日本畜産学会第129回大会

講演情報

口頭発表

6. 管理・環境、畜産経営

管理・環境、畜産経営

2021年9月15日(水) 09:00 〜 11:30 管理・環境、畜産経営、動物福祉 (オンライン)

座長:猫本 健司(酪農大農食環境)、多田 慎吾(農研機構)、椎葉 湧一朗(信州大学)、阪谷 美樹(農研機構)

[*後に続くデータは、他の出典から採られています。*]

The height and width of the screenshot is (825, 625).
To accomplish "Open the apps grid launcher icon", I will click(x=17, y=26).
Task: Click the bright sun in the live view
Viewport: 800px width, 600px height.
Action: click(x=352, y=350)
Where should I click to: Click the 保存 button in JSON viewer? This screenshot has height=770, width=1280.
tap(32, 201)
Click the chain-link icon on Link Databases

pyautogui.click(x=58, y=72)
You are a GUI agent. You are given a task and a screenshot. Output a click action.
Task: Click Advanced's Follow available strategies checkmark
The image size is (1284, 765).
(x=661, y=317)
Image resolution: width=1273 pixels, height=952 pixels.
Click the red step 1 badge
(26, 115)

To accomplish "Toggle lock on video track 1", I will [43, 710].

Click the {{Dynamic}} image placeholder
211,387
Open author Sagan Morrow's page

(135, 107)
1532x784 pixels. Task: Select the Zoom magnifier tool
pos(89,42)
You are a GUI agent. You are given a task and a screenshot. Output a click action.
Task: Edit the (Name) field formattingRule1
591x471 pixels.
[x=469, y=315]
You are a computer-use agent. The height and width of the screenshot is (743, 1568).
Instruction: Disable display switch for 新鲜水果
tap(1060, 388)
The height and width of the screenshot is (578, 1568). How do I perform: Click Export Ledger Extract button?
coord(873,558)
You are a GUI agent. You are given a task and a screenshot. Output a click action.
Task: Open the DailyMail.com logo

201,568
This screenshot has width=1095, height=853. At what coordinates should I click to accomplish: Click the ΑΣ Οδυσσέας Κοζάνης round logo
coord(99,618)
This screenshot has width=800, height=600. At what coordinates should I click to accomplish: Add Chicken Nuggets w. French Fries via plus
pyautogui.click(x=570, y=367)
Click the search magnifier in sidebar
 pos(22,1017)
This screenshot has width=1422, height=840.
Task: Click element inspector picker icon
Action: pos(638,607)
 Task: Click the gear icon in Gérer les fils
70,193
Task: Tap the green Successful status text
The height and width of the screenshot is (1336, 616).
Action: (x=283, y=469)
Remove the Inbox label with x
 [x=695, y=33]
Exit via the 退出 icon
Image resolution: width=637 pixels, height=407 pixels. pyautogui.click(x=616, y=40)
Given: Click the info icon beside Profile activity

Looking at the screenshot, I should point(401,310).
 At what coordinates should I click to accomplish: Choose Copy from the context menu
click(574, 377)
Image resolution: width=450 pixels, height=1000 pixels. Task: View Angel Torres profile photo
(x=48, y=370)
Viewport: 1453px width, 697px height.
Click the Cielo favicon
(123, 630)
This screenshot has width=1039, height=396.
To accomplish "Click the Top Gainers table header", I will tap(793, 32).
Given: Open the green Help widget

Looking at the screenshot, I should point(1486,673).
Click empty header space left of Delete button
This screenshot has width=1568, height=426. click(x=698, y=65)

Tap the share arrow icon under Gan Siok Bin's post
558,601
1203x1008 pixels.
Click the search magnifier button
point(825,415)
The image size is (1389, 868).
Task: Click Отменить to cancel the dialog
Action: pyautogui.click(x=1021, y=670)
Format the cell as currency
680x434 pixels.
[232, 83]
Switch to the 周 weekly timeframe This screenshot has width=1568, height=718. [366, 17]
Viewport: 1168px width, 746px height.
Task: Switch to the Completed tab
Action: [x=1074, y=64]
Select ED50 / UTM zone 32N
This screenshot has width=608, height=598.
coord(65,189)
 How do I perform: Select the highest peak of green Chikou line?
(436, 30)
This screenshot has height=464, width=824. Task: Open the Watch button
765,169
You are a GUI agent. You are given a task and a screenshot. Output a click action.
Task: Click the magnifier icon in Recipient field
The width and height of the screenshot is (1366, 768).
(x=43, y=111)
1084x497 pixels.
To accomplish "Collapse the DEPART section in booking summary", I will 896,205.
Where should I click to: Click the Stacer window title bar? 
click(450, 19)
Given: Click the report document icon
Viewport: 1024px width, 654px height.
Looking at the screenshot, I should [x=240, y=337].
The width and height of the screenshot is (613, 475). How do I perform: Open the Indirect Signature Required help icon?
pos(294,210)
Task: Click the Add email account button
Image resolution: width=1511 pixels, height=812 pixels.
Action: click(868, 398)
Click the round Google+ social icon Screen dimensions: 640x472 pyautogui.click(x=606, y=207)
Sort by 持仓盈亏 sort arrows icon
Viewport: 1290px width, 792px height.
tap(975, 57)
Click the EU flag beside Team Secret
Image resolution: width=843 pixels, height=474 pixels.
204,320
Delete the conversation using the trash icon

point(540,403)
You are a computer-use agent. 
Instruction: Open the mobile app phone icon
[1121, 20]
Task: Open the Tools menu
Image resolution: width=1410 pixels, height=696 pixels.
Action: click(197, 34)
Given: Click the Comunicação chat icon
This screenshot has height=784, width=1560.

[VI-15-02] マルコフ連鎖モデルを用いた肉用牛繁殖農家における繁殖マネジメントの評価

*西原 昂来1、藪内 祐樹1 (1. デザミス株式会社)

<目的>肉用牛繁殖経営における3つの繁殖マネジメントの経済性を評価するため、目視による発情検知(A)、全頭オブシンク処置(B)、発情検知装置(C)の利用を想定したシミュレーションを実施した。<方法>マルコフ連鎖モデル(Cabrera‚ 2011)を繁殖経営向けに改編し、設定条件をA(授精率40%、授精間隔21日)、B(授精率100%、授精間隔42日、オブシンク費用6.5千円/回)、C(授精率60%、授精間隔21日、発情発見装置費用9.6千円/頭/年)として試算した。産次、VWP、受胎率、素牛価格、飼料費、授精費用などその他の条件は同一の値を用いた。モデルから個体販売額、更新費用、飼料費、授精費用を推定し、個体販売額からこれら費用を差し引いた正味価値(NV)を経済効果の指標とした。<結果>A、B、C のNVはそれぞれ343、366、396となり、個体販売額は742、770、794であった(単位は千円/頭/年)。<考察>Aと比してB、Cともに経済性を有する手法であると推察された。最も影響力が大きい項目は個体販売額であり、現在の子牛価格では授精率の改善に経営資源を投入し、産子数を増加させることが経営的に有利であることが示唆された。また経済性評価が可能となることで、生産者が繁殖マネジメントを選択する際の意思決定に貢献できると推察された。